Exercise objective: Your output consists solely of the lines from the one that contains "Instruction: Click the" to the end of the material, each reproduced exactly; pictures do not belong in it.

Task data:
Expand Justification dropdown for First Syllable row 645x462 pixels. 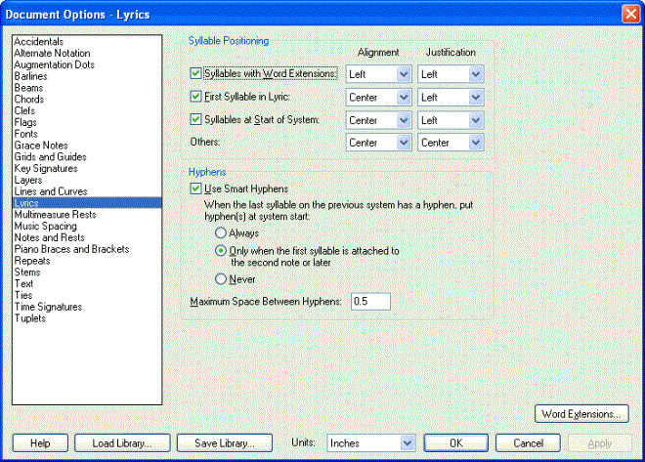pyautogui.click(x=451, y=98)
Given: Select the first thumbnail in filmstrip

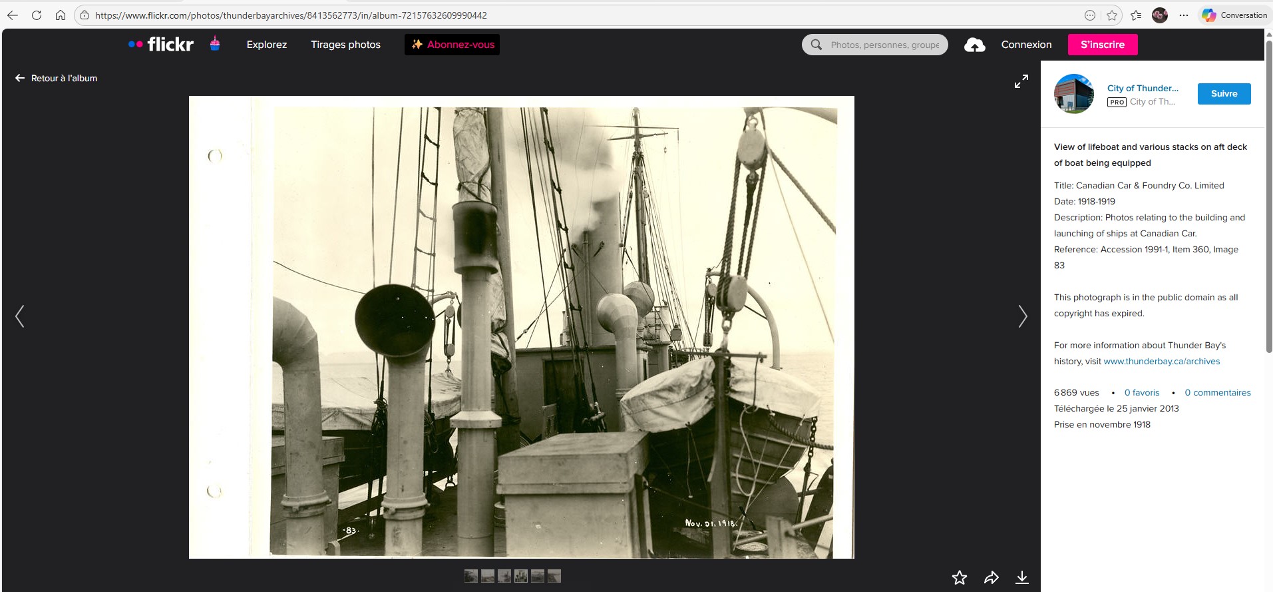Looking at the screenshot, I should [x=471, y=576].
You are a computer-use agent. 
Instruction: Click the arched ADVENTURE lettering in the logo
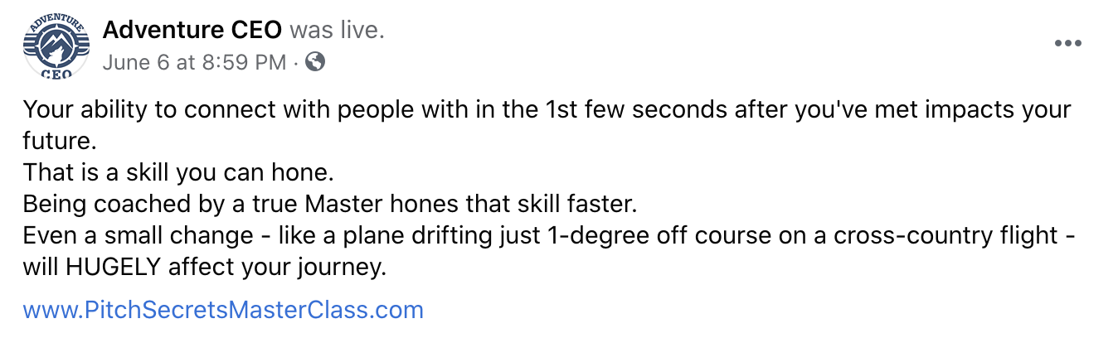56,25
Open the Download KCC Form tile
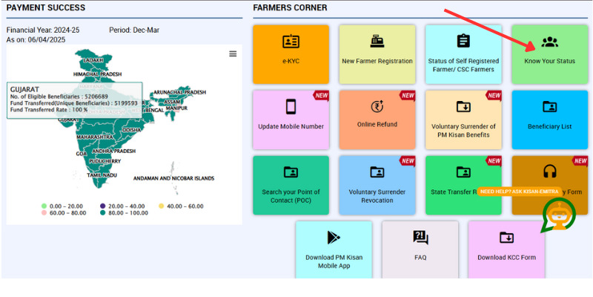Screen dimensions: 593x297 [x=506, y=249]

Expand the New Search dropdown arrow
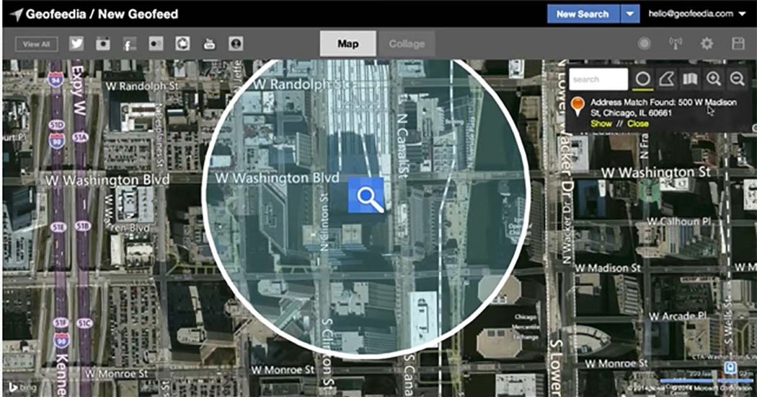coord(630,14)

Task result:
Instruction: Click the arched ADVENTURE lettering in the logo
56,25
Open the Download KCC Form tile
Screen dimensions: 593x297 [x=506, y=249]

Expand the New Search dropdown arrow
coord(630,14)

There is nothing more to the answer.